● **Aufgaben**:
1 > Nennen Sie sämtliche Resultate der Invasion von 1974, die der Textabschnitt zum Zypernproblem aufzählt.
2 > Führen Sie den Textabschnitt über das Zypernproblem ab seinem letzten Satz weiter.

── Textabschnitt

Das Zypernproblem ist eine Hinterlassenschaft der Kolonialgeschichte, doch seine Schärfe und Dauer ist eine Folge der konkurrierenden Aspirationen der griechischen und der türkischen Volksgruppe und ihrer »Mutterländer«. Das ursprüngliche Ziel der griechischen Mehrheit (80 Prozent der Bevölkerung) war die Vereinigung mit Griechenland (Enosis), das der türkischen Minderheit (18 Prozent der Bevölkerung) die Teilung (Taksim) und ein separater Staat. Beide nationalistischen Konzepte schienen 1960 durch die Gründung der Republik Zypern neutralisiert.
Doch die Führer beider Volksgruppen verfolgten ihre Maximalziele weiter, wenngleich mit unterschiedlichem Erfolg. 1963 provozierte die griechische Führung einen Bürgerkrieg, der Enosis herbeiführen sollte, tatsächlich aber die Entflechtung beider Volksgruppen in Gang setzte, die bis dahin als gute Nachbarn gelebt hatten. Die Mehrheit der türkischen Zyprioten zog sich in Enklaven zurück, die ihre Führer auf Zypern und in Ankara als Keimform eines Separatstaats sahen.
Das türkische Maximalziel erfüllte sich 1974 mit dem Putsch der Athener Obristen gegen die Regierung Makarios. Der bot Ankara die Chance zu einer Invasion, deren Resultate den Zypernkonflikt bis heute bestimmen: dauerhafte Okkupation von 36 Prozent des Territoriums; Flucht von 160.000 griechischen Zyprioten nach Süden; Entstehung zweier »ethnisch bereinigter« Zonen: eines türkisch besiedelten Nordens und eines griechisch besiedelten Südens.

────
── Quellenauszug

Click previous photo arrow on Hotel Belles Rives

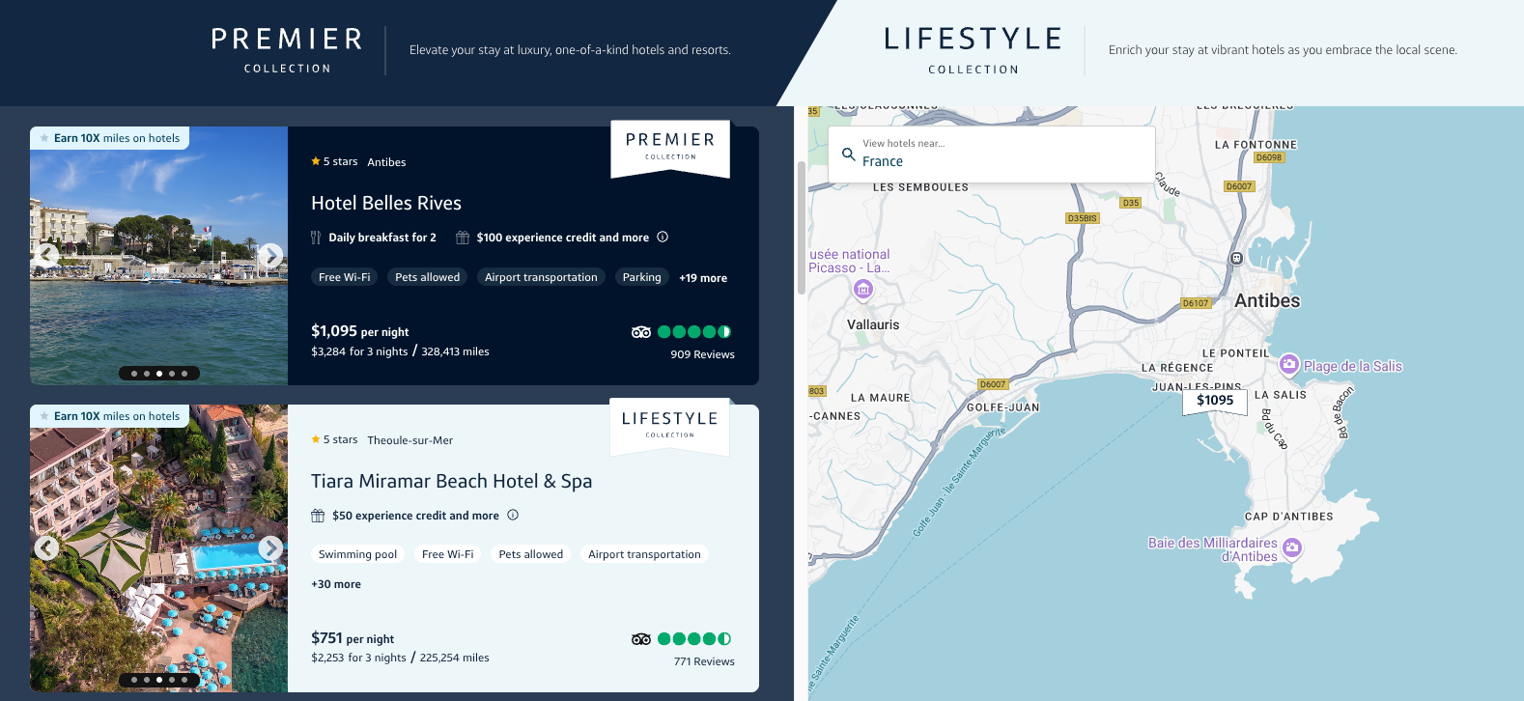point(46,255)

────

● **Lösungen**:
1 >
- dauerhafte Okkupation von 36 Prozent des Territoriums
- Flucht von 160.000 griechischen Zyprioten nach Süden
- Entstehung zweier »ethnisch bereinigter« Zonen: eines türkisch besiedelten Nordens und eines griechisch besiedelten Südens

2 >
Obwohl der Süden völkerrechtlich ganz Zypern repräsentiert, ist der Norden bis heute faktisch ein türkisches Protektorat, das als Staat nur von Ankara anerkannt wird. Seit 1975 bemühten sich die Vereinten Nationen vergebens, die Teilung wie auch die völkerrechtliche Anomalie zu überwinden.
Die Erfolgschancen besserten sich erst, als die EU gleich doppelt in die Zypern-Frage involviert wurde: mit der Aufnahme der Republik Zypern zum 1. Mai 2004 und mit der Beitrittsperspektive für die Türkei, ermöglicht durch die Reformpolitik der Regierung Erdogan.
Als begünstigende Faktoren kamen hinzu: die positive Haltung der Athener Regierung, die Rebellion der türkischen Zyprioten gegen die Politik ihres Präsidenten Denktasch, der eine Lösung wie auch die EU-Perspektive blockiert hatte, und die konfliktfreie Begegnung beider Volksgruppen nach Öffnung der »grünen Linie« im Frühjahr 2003.
Diese Konstellation ermutigte den UN-Generalsekretär im November 2003 zu einer neuen Initiative. Doch der Annan-Plan, der ein wiedervereinigtes Zypern in Form einer »bizonalen Föderation« unter dem Dach der EU vorsah, wurde von den griechischen Zyprioten mit großer Mehrheit abgelehnt, nachdem ihr Präsident den Plan als »selbstzerstörerisch« bezeichnet hatte.
Die Fronten haben sich seit dem Referendum vom April 2004 noch verhärtet. Im Süden haben die Kräfte Oberwasser, die ihr politisches Kapital in die Teilung investieren.
Die Politik der Regierung Papadopoulos zielt faktisch auf die individuelle Reintegration der türkischen Zyprioten in die griechisch dominierte Republik statt auf eine Föderation zweier gleichberechtigter Partner.
Im Norden wiederum ist die vereinigungswillige Regierung Talat heute von der Regierung Erdogan ebenso abhängig wie vormals das Denktasch-Regime von der türkischen Armee. Und dass die Polizei noch immer dem Oberbefehlshaber der türkischen Besatzungstruppen untersteht, zeigt, dass weder Erdogan noch Talat die Interessen der türkischen Armee in Zypern anzutasten wagen.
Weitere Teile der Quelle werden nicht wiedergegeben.